Cardstack White Paper

The experience layer of the decentralized Internet

Centering the Internet Around the User

The new approach to orchestration must put the users at the center and let them act as their own hub, so that interactions with applications and services flow through a software stack controlled by the users.

Decentralized User Experiences

Decentralization can be thought of more concretely as the recentralization of workflows around a user. The user can initiate, orchestrate, and make decisions about transactions that are coordinated locally (i.e. over the counter) via cloud-based market makers or through the logic and consensus mechanisms of various blockchains. Parity with traditional, single-function apps is not enough. The vision of multiple apps and dApps working in harmony demands a generational leap in user experience in terms of composability and interoperability.

As the use cases expand beyond crypto trading and finance, this general pattern of user orchestration can be used to redecentralize the data locked behind cloud-based subscriptions through integration hooks. With the right architecture and design system, a user-centric, decentralized UX can exhibit the fluidity of a consumer social network, while facilitating structured transactions like a line-of-business system.

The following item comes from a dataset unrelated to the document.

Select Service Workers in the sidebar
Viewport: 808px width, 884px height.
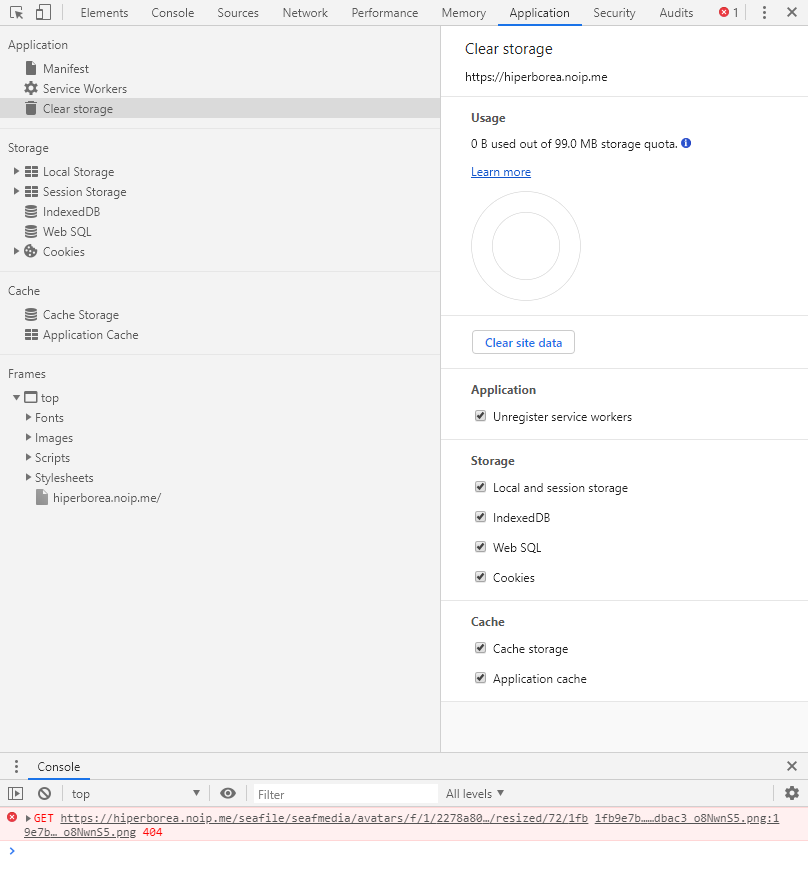click(x=84, y=89)
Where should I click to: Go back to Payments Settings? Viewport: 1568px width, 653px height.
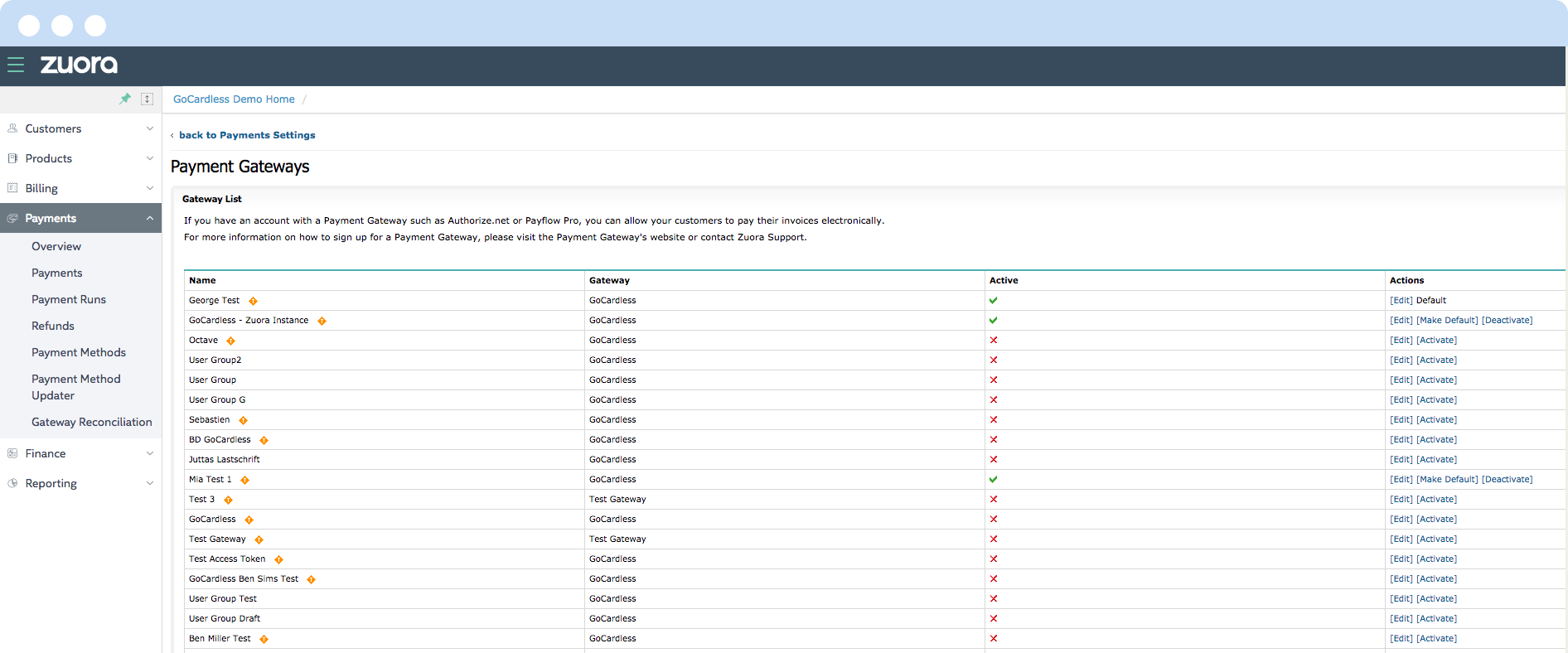click(247, 135)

Turning Services into Tangible Cards

The necessary orchestration can be made intuitive by turning each state of an application into a “card”, which is a visual embodiment of the key information, suggesting the next course of action via chaining of related cards.

The Rise of Card-based UI

To enable this breakthrough, we need to break the problem space of complex user interfaces and workflows into manageable pieces. Each piece is bite-sized, encapsulated, and happens to look like a physical card, which can be embedded, chained, auto-filled, attached, triggered, expanded, versioned, cloned, rescinded, and approved as part of a cohesive user experience; it floats effortlessly on top of multiple cloud environments and blockchains.

At the same time, we also need to zoom out and establish a new set of rules, working out how these cards can stand on their own, be embedded in other apps, and act as hosts for other cards when called upon to do so. We can then use the rewarding power of blockchain, streamlined through a card-based ecosystem, to make features that were previously offered in proprietary and expensive silos pervasively available to millions of people around the world as bona fide open-source software.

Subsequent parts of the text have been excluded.